Reputation: 552
Hoping that my understanding of Hyperledger Fabric is correct, can someone please explain how is it possible in a channel with peers from different organizations, each of them with their own and separate orderers, to have transactions in the correct order?
To give an example, client A sends transactions T1 and T2 to the first organization's orderer and client B sends transactions T3 and T4 to the second organization's orderer. All of these four transactions should end up in the ledger, in the correct order.
Upvotes: 0
Views: 937
Reputation: 1644
Let's say that you have multiple ordering service nodes (OSN) that each organization is using. The main component that multiple ordering service nodes will rely on (in a production environment) is a fault-tolerant (stop only, not Byzantine) Kafka Cluster (More precisely a Kafka ZooKeeper ensemble).
Messages (records) in Kafka get written to a topic partition. A Kafka cluster can have multiple topics, and each topic can have multiple partitions. Each partition is an ordered, immutable sequence of records that is continually appended to.
Assume then that for every chain we have a separate partition.

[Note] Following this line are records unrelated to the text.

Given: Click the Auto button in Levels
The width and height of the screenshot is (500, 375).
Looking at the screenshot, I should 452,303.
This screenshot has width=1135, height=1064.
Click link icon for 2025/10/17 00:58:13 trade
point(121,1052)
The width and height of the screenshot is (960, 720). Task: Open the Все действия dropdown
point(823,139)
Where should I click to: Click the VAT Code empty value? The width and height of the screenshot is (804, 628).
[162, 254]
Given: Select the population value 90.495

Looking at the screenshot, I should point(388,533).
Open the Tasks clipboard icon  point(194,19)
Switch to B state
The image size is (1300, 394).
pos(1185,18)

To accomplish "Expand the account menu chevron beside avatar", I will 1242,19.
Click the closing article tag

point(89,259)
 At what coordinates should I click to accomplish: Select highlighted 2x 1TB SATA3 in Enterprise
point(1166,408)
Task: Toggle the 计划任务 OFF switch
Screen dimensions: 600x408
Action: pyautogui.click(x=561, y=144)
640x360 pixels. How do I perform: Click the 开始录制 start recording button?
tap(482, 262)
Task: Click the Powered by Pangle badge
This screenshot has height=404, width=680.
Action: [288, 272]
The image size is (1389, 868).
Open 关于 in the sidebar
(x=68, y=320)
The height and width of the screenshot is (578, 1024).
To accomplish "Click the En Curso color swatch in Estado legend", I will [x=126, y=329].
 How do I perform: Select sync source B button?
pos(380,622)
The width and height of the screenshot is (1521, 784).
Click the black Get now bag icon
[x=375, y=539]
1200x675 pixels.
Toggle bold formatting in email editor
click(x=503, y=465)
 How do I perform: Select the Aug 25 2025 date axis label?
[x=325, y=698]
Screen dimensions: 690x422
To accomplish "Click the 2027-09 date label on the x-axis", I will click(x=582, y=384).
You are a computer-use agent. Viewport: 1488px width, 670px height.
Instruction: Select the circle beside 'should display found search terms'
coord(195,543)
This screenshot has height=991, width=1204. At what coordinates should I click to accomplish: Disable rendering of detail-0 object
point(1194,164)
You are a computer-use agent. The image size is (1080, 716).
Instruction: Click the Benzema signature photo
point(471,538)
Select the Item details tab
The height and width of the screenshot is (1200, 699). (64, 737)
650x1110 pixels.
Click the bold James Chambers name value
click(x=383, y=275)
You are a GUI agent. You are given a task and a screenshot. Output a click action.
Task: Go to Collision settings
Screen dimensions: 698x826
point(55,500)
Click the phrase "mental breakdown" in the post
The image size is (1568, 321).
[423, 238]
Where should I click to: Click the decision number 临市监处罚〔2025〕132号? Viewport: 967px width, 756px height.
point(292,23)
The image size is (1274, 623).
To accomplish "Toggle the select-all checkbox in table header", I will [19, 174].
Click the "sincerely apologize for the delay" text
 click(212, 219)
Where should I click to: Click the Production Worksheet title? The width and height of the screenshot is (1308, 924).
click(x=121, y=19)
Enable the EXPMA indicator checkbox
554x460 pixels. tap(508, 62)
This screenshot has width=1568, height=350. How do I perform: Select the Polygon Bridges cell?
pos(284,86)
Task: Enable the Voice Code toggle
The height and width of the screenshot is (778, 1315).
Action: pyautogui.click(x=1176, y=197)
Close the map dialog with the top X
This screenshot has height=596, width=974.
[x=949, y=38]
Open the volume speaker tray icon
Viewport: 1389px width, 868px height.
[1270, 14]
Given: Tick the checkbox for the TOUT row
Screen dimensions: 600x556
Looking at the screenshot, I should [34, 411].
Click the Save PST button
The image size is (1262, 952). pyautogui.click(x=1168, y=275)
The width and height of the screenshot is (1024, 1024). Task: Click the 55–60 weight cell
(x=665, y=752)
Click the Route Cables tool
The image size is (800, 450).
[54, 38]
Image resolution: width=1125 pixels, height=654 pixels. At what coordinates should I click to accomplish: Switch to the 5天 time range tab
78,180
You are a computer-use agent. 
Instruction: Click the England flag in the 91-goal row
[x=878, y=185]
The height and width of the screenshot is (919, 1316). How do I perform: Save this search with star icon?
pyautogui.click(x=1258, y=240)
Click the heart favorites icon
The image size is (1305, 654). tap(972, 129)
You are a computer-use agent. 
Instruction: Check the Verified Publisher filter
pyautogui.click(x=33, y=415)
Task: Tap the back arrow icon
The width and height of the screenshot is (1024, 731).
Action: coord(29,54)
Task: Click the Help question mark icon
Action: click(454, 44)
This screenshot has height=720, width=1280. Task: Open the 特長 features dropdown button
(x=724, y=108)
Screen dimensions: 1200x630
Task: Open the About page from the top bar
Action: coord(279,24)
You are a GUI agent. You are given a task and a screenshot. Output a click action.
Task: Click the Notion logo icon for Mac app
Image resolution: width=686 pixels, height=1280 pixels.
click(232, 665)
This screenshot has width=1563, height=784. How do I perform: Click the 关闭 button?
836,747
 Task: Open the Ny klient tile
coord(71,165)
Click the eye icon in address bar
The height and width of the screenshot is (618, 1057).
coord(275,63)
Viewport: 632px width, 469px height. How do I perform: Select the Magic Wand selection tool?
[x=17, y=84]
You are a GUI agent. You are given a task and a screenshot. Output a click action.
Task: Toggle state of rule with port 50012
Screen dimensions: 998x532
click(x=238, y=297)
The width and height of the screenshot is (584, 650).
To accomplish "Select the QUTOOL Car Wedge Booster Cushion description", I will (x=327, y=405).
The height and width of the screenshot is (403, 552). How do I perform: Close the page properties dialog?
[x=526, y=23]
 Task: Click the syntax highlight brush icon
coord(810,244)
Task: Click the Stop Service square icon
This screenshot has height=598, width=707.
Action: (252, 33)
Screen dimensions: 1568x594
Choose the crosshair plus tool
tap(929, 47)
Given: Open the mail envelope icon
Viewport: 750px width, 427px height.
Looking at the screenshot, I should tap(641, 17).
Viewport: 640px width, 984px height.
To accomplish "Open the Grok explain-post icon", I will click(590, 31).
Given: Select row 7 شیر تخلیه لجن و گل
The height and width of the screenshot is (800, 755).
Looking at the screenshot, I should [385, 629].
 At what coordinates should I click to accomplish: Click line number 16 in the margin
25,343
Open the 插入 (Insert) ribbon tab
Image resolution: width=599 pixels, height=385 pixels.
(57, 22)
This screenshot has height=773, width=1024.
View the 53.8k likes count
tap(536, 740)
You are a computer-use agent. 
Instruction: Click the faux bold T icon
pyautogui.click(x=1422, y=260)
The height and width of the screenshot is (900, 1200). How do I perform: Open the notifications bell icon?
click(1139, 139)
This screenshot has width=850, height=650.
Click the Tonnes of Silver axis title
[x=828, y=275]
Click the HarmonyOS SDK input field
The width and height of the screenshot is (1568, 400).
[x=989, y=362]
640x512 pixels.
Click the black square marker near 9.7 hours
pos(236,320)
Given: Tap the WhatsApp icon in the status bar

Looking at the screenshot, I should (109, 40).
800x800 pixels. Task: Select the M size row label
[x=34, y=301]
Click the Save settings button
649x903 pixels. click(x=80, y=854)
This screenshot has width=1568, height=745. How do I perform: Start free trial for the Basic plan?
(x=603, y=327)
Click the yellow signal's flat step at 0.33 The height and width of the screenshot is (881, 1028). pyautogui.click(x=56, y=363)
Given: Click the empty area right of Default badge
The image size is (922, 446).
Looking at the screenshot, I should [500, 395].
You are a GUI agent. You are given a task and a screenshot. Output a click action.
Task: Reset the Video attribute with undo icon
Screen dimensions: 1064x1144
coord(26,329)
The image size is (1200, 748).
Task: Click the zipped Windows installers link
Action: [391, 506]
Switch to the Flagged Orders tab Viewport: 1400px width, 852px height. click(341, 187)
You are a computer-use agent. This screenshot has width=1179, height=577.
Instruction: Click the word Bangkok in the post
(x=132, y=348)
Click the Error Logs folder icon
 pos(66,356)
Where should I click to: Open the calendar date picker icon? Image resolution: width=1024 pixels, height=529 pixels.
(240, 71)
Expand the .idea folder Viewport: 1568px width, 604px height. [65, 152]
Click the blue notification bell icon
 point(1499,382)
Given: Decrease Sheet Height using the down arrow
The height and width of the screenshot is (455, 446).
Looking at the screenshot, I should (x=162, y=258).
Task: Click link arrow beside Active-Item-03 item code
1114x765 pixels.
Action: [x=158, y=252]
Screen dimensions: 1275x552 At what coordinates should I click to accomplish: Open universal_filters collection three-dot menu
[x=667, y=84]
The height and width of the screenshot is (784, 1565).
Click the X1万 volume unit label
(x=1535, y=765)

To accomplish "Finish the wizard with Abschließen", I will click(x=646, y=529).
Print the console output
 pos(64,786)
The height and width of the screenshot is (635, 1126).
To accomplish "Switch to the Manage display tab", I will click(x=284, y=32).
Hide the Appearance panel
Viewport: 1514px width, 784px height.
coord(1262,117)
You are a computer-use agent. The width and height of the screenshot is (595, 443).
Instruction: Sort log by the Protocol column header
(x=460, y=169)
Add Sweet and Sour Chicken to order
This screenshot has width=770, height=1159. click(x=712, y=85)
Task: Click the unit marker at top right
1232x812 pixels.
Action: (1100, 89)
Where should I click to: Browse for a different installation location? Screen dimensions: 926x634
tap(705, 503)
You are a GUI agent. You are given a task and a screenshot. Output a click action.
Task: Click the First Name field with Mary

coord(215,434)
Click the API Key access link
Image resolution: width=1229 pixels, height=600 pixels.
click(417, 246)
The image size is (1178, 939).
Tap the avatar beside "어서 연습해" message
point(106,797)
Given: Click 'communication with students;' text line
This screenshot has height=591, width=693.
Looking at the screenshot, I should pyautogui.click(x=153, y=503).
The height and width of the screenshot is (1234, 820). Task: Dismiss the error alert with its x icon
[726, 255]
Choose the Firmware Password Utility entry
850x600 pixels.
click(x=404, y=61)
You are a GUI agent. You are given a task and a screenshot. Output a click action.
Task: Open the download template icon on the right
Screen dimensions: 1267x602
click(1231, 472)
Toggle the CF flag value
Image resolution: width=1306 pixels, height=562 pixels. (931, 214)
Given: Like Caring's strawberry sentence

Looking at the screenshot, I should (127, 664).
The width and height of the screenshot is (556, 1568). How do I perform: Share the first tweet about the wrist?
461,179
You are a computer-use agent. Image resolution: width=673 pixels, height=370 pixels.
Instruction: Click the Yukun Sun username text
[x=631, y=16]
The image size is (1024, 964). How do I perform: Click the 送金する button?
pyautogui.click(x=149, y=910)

Once the OSNs have performed client authentication and transaction filtering, they can relay the incoming client transactions belonging to a certain chain to the chain’s corresponding partition. They can then consume that partition and get back an ordered list of transactions that is common across all ordering service nodes. Kafka gives a unified and single-source-of-truth view about transaction order to all the OSNs. Once the messages are read back in the order what it was written, blocks are cut (with one or more transactions) based on some predefined criteria it is written to the orderer ledger and are then relayed to committing peers for transaction validation and commit.